V
ady Elliston helped her. How that, too, brought back the past to Amabel as she rose and moved forward, before her husband and her son, to greet the friend of twenty years ago.
Lady Elliston, at difficult moments, had always helped her, and this was one of the most difficult that she had ever known. Amabel forgot her tears, forgot her shame, in her intense desire that Augustine should guess nothing.

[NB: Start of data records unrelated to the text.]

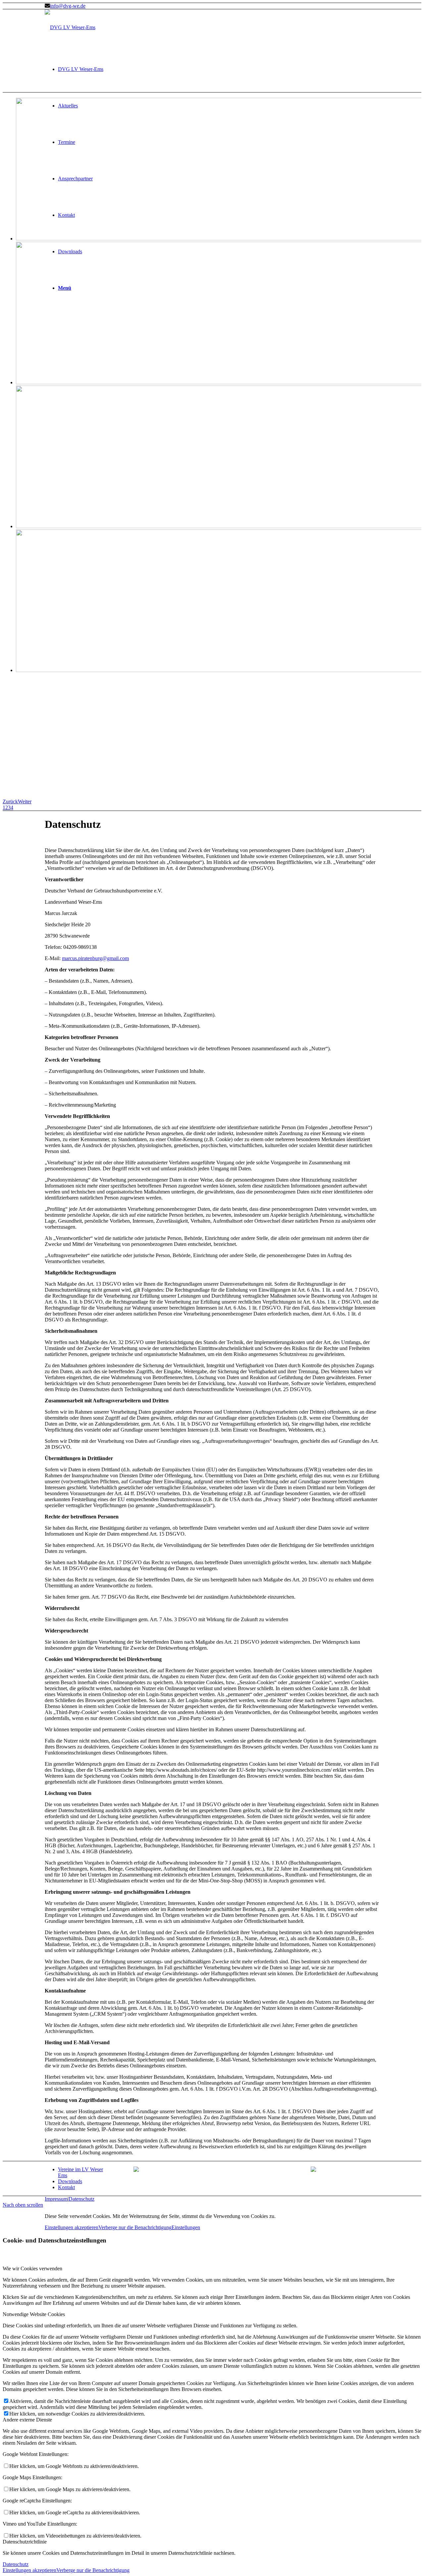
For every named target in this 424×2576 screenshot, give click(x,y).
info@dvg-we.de (67, 6)
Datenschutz (81, 2199)
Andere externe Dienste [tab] (27, 2420)
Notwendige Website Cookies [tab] (34, 2314)
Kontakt (66, 2187)
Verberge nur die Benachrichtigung (135, 2227)
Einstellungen (186, 2227)
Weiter (24, 801)
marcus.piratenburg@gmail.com (95, 958)
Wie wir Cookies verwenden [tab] (32, 2268)
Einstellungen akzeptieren (71, 2227)
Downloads (70, 2181)
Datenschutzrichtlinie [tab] (25, 2542)
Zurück (10, 801)
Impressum (56, 2199)
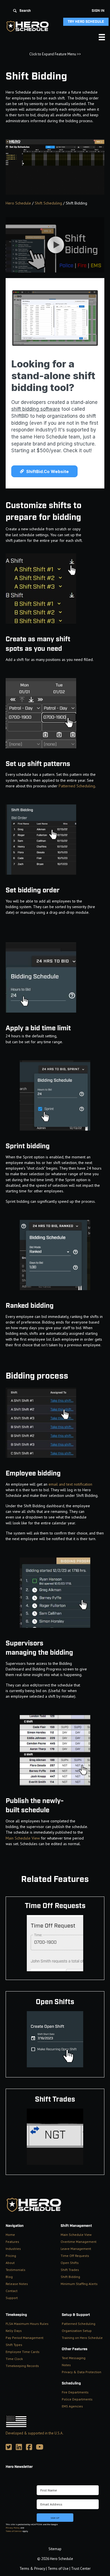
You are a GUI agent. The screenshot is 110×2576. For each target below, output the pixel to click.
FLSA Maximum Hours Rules (27, 2324)
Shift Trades (70, 2270)
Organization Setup (77, 2331)
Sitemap (55, 2549)
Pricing (11, 2256)
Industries (13, 2249)
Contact (11, 2291)
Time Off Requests (75, 2256)
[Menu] (102, 37)
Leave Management (76, 2249)
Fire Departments (75, 2392)
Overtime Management (78, 2241)
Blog (9, 2277)
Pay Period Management (24, 2338)
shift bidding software (35, 409)
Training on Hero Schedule (82, 2338)
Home (10, 2234)
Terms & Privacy (32, 2568)
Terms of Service (14, 2531)
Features (12, 2241)
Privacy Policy (13, 2527)
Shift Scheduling (48, 203)
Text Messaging (73, 2358)
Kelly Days (14, 2331)
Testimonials (15, 2270)
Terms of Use (58, 2568)
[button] (21, 11)
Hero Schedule (18, 203)
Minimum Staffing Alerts (79, 2284)
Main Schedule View (23, 1838)
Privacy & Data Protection (81, 2372)
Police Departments (77, 2399)
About (10, 2263)
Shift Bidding (70, 2277)
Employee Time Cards (22, 2352)
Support (12, 2298)
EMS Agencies (72, 2406)
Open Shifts (70, 2263)
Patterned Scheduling (77, 785)
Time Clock (14, 2359)
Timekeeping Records (22, 2366)
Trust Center (81, 2568)
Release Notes (17, 2284)
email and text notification (70, 1484)
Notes (66, 2365)
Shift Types (14, 2345)
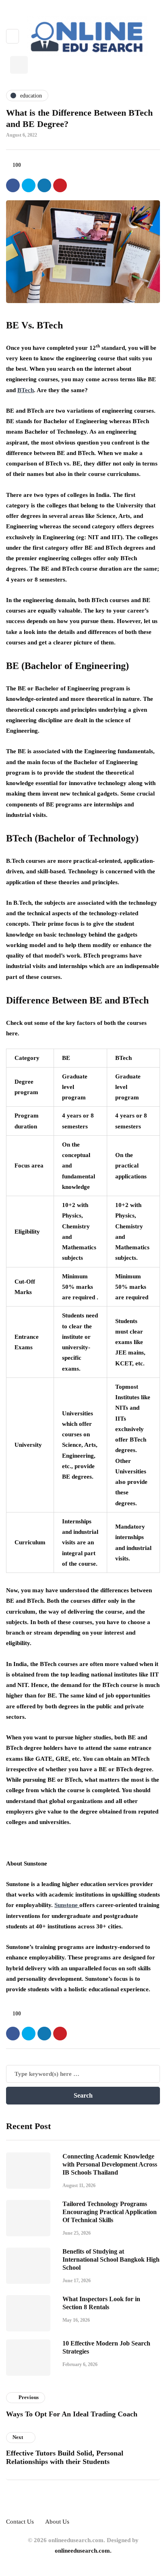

"My very dear Amabel," said Lady Elliston. She swept forward and took both Lady Channice's hands, holding them firmly, looking at her intently, intently smiling, as if, with her own mastery of the situation, to give her old friend strength. "My dear, dear Amabel," she repeated: "How good it is to see you again.—And how lovely you are."
She was silken, she was scarfed, she was soft and steady; as in the past, sweetness and strength breathed from her. She was competent to deal with most calamitous situations and to make them bearable, to make them even graceful. She could do what she would with situations: Amabel felt that of her now as she had felt it years ago.
Her eyes continued to gaze for a long moment into Amabel's eyes before, as softly and as steadily, they passed to Sir Hugh who was again standing before the fire behind his wife. "How do you do," she then said with a little nod.
"How d'ye do," Sir Hugh replied. His voice was neither soft nor steady; the sharpness, the irritation was in it. "I didn't know you were down here," he said.
Over Amabel's shoulder, while she still held Amabel's hands, Lady Elliston looked at him, all sweetness. "Yes: I arrived this morning. I am staying with the Greys."